WRITTEN REQUEST 1: Reproduce the rows verbatim, beginning with their first line and continuing through the line that contains "Action: click(x=253, y=867)".

Detecting Deepfakes with Metric Learning

Authors: Akash Kumar, Arnav Bhavsar

Published: 2020-03-19 09:44:23+00:00

AI Summary

This paper proposes a deep learning approach for deepfake detection that is particularly effective in high compression scenarios. It leverages metric learning with a triplet network architecture to enhance the feature space distance between real and fake video embedding vectors. The method demonstrates state-of-the-art performance on the Celeb-DF dataset and significantly improved accuracy on a highly compressed Neural Texture dataset.

Abstract

With the arrival of several face-swapping applications such as FaceApp, SnapChat, MixBooth, FaceBlender and many more, the authenticity of digital media content is hanging on a very loose thread. On social media platforms, videos are widely circulated often at a high compression factor. In this work, we analyze several deep learning approaches in the context of deepfakes classification in high compression scenario and demonstrate that a proposed approach based on metric learning can be very effective in performing such a classification. Using less number of frames per video to assess its realism, the metric learning approach using a triplet network architecture proves to be fruitful. It learns to enhance the feature space distance between the cluster of real and fake videos embedding vectors. We validated our approaches on two datasets to analyze the behavior in different environments. We achieved a state-of-the-art AUC score of 99.2% on the Celeb-DF dataset and accuracy of 90.71% on a highly compressed Neural Texture dataset. Our approach is especially helpful on social media platforms where data compression is inevitable.

MATERIAL PROVIDED:
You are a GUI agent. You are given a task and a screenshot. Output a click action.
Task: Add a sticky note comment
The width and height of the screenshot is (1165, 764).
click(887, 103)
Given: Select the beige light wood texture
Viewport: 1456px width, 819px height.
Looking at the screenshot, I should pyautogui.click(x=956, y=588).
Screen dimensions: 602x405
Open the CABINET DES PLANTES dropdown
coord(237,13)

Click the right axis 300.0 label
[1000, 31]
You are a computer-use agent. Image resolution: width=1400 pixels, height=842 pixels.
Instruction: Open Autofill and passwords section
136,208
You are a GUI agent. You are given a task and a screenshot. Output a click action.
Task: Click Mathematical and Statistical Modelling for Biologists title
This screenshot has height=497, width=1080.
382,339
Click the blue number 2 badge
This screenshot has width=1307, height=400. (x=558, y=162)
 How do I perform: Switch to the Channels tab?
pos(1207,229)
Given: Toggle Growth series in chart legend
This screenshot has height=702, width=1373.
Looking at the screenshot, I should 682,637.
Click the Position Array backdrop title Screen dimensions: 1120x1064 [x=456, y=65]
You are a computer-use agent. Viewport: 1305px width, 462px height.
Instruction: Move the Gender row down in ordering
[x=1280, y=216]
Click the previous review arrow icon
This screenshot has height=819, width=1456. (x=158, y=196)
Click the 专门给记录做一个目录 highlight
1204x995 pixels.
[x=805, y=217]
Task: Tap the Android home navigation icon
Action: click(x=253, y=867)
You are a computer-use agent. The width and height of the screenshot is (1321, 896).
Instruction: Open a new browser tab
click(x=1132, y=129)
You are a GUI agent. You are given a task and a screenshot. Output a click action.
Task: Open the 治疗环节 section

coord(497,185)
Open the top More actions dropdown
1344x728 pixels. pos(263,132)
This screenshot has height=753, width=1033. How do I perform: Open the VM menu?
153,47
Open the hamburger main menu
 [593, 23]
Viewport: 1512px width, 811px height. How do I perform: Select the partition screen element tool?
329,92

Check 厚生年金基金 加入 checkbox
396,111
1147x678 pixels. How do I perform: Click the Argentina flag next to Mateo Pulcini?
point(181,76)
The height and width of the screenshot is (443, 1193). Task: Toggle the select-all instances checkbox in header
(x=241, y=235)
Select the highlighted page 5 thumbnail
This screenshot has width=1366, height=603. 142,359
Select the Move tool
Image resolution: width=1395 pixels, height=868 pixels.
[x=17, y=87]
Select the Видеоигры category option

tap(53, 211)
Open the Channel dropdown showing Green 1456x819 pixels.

WRITTEN REQUEST 2: Using the deepfake detection paper, decide whether each statement agrees with it: (a) The metric learning approach reached an AUC score of 99.2% on the Celeb-DF dataset. (b) The approach relies on more frames per video to judge realism. (c) The approaches were validated on three datasets. Answer yes or no for each and quote the words that decide it.

REPLY 1:
You are a GUI agent. You are given a task and a screenshot. Output a click action.
Task: Add a sticky note comment
The width and height of the screenshot is (1165, 764).
click(887, 103)
Given: Select the beige light wood texture
Viewport: 1456px width, 819px height.
Looking at the screenshot, I should pyautogui.click(x=956, y=588).
Screen dimensions: 602x405
Open the CABINET DES PLANTES dropdown
coord(237,13)

Click the right axis 300.0 label
[1000, 31]
You are a computer-use agent. Image resolution: width=1400 pixels, height=842 pixels.
Instruction: Open Autofill and passwords section
136,208
You are a GUI agent. You are given a task and a screenshot. Output a click action.
Task: Click Mathematical and Statistical Modelling for Biologists title
This screenshot has height=497, width=1080.
382,339
Click the blue number 2 badge
This screenshot has width=1307, height=400. (x=558, y=162)
 How do I perform: Switch to the Channels tab?
pos(1207,229)
Given: Toggle Growth series in chart legend
This screenshot has height=702, width=1373.
Looking at the screenshot, I should 682,637.
Click the Position Array backdrop title Screen dimensions: 1120x1064 [x=456, y=65]
You are a computer-use agent. Viewport: 1305px width, 462px height.
Instruction: Move the Gender row down in ordering
[x=1280, y=216]
Click the previous review arrow icon
This screenshot has height=819, width=1456. (x=158, y=196)
Click the 专门给记录做一个目录 highlight
1204x995 pixels.
[x=805, y=217]
Task: Tap the Android home navigation icon
Action: click(x=253, y=867)

REPLY 2:
(a) Yes: "We achieved a state-of-the-art AUC score of 99.2% on the Celeb-DF dataset"
(b) No: "Using less number of frames per video to assess its realism"
(c) No: "We validated our approaches on two datasets"